(Minghui.org) Fellow practitioners encouraged me to share my experience after I passed a huge test of life and death. I witnessed how truly amazing Falun Dafa is and Master's enormous compassion. I hope that it will help fellow practitioners who have had similar experiences and also help those who are currently suffering from karmic tribulations. My personal experience has once again shown: Cultivation is extremely serious and one should not relax for a moment.

Tribulation Starts

I started practicing Falun Dafa in the first half of 1997. Looking back over the ten-plus years I've cultivated, I've tripped and fallen along the way. Although I've done the three things, I wasn't diligent and seldom attended group Fa-study. The truth was that my priority was work and making money, and cultivating myself was secondary.

After finishing all my daily tasks, I seldom studied the Fa and I dozed off when I picked up the book. I couldn't break through this interference and kept thinking, “I'll sleep now and study the Fa tomorrow.” This vicious cycle dragged on day after day and I couldn't stop it. Although I didn't realize it, I was walking the path arranged by the old forces.

My mom is also a practitioner, but she wouldn't attend Fa-study due to the attachment of fear. She was always busy with household chores, and she usually fell asleep as soon as she sat down to read Zhuan Falun.

Our family noticed last year that she was losing weight rapidly, and they took her to the hospital. She was diagnosed with uremia. I didn't take the hint nor did I wake up and realize how serious cultivation is. Instead, I couldn't let go of my attachment of affection for my mom. I hadn't been studying the Fa, much less cultivating. Since I couldn't view what was happening from the standpoint of the Fa, I was worried and cried every day.

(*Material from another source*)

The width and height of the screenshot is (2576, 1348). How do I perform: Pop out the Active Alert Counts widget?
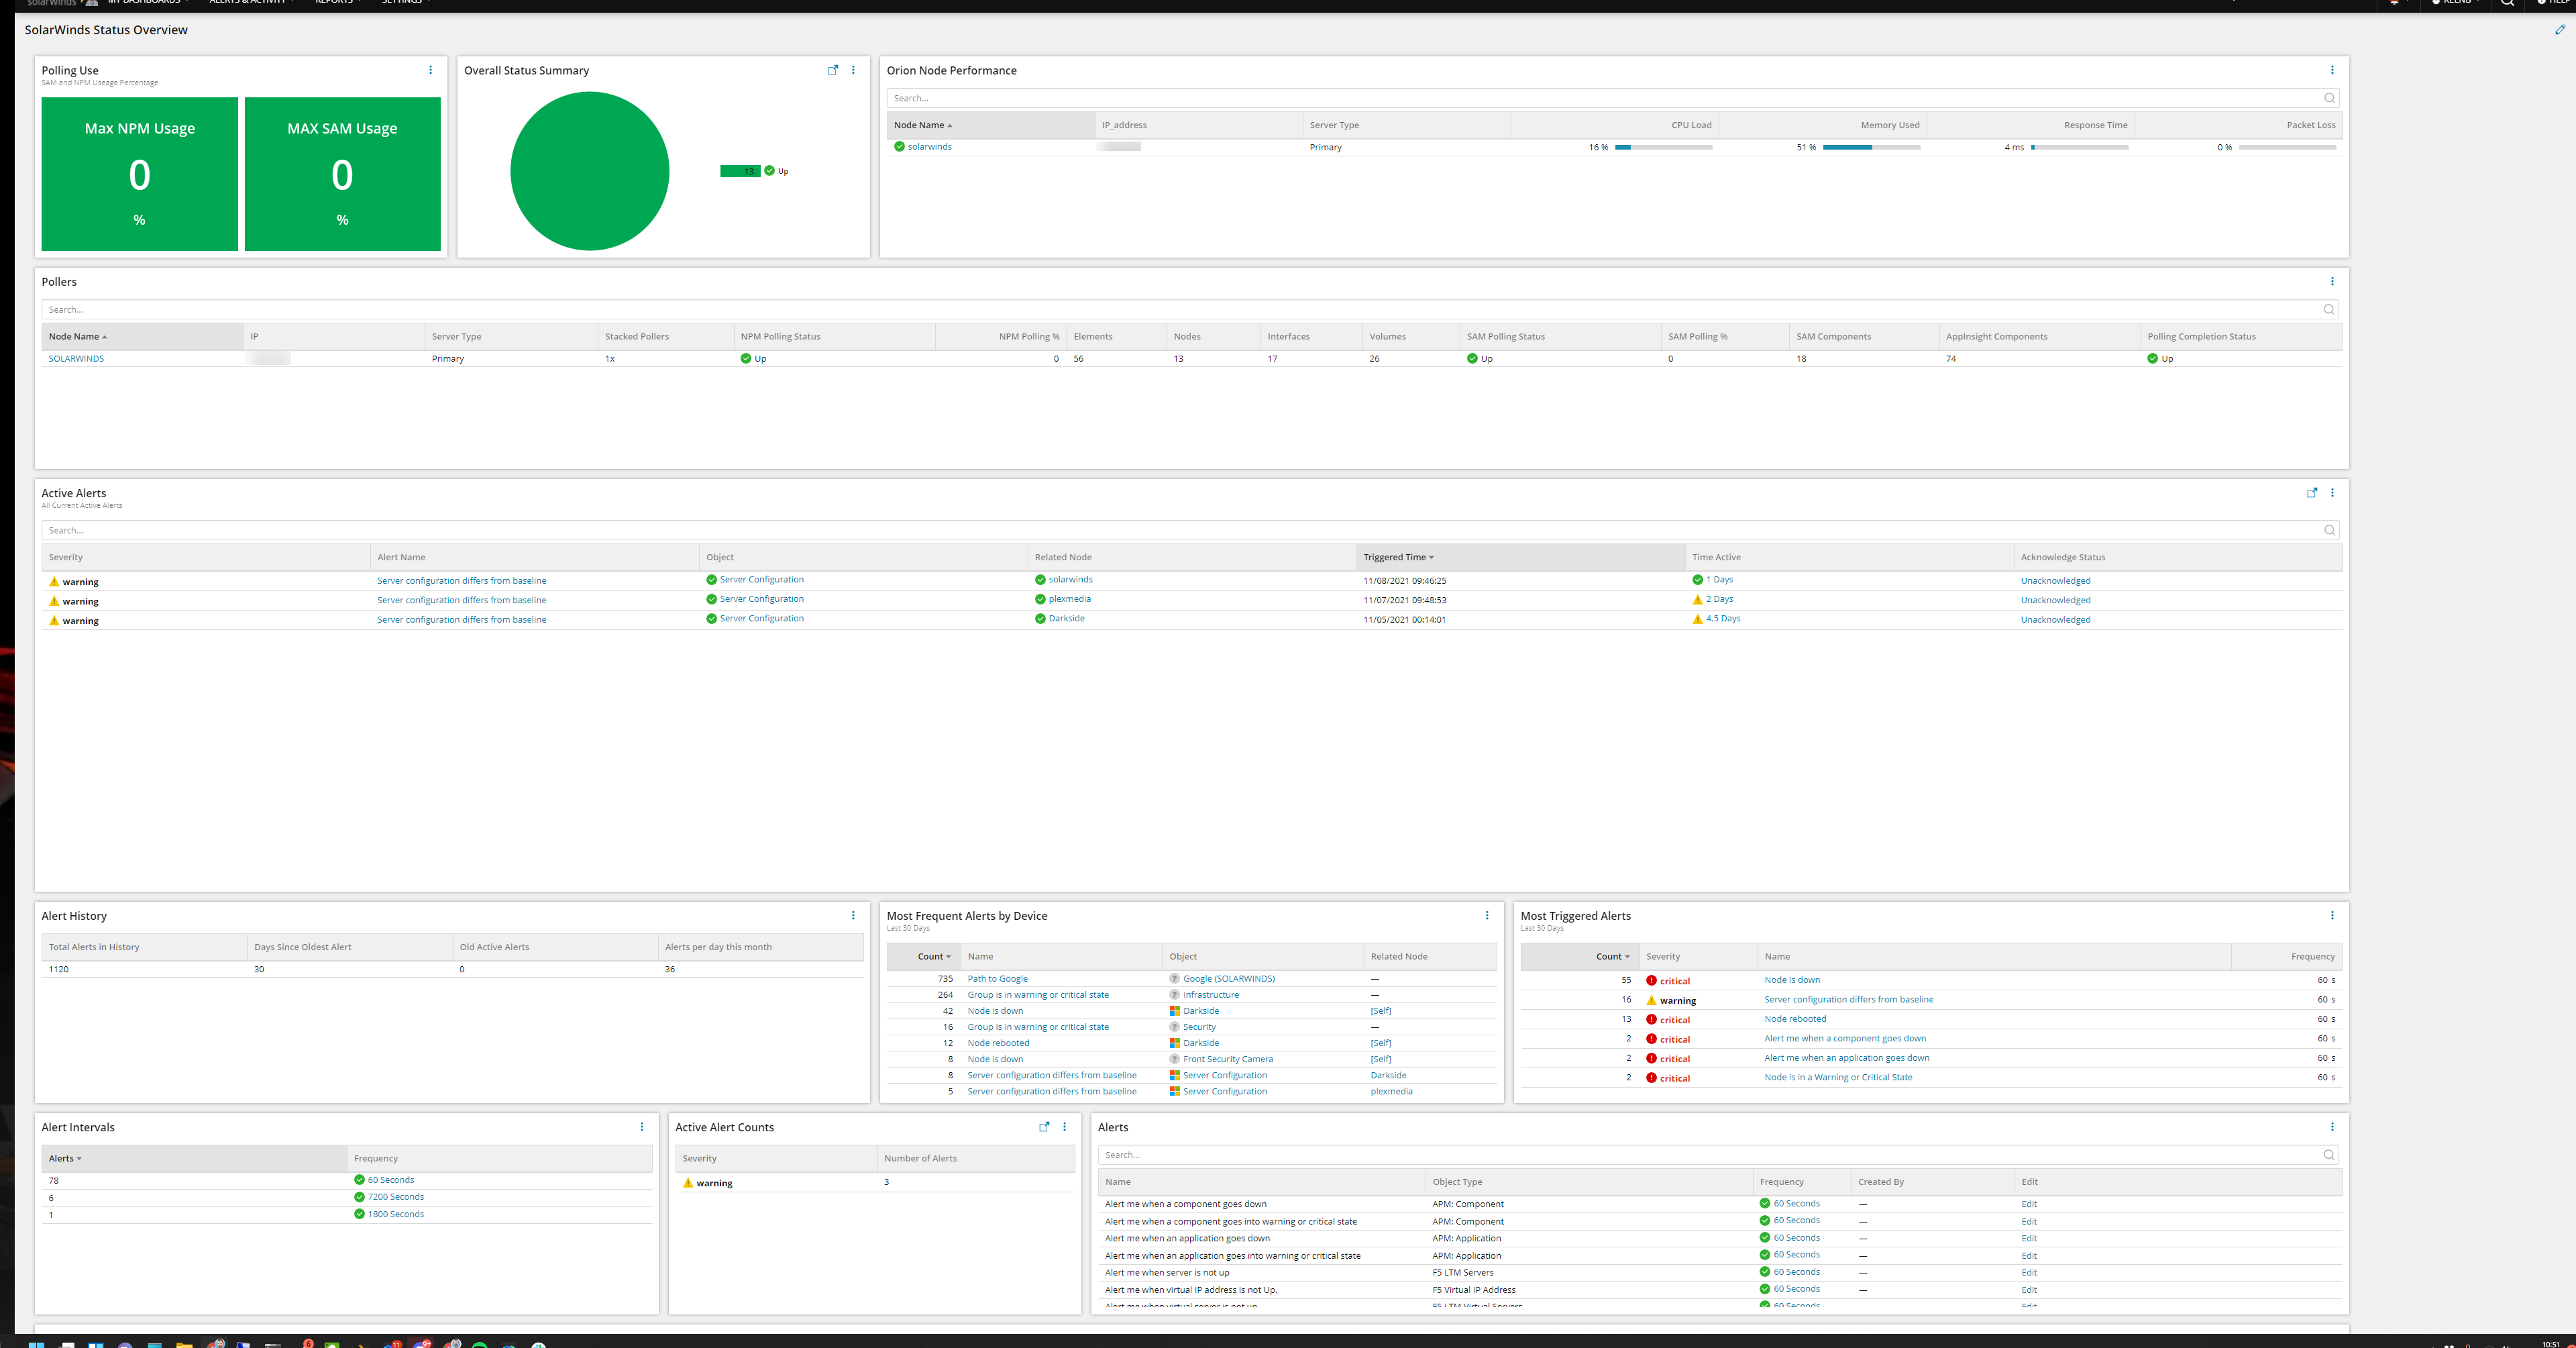pyautogui.click(x=1044, y=1127)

Suddenly in January 2014, everything I ate had no taste. I also became very picky about what I ate and often had diarrhea. A small, painful lump appeared in my lower abdomen.

The pain in my lower abdomen suddenly became intense in April. I couldn't go to work and my family took me to the hospital. An examination showed that there were three lumps. They would be difficult to operate on and the risk was very high. The doctors weren't sure if I could survive an operation.

My family transferred me to a provincial hospital which specialized in tumors. I stayed there for a month. The medical examination showed that it was a malignant tumor, and that I had advanced ovarian cancer. I couldn't have an operation. The doctors suggested that I undergo multiple courses of chemotherapy in order to shrink the tumor before I had the operation.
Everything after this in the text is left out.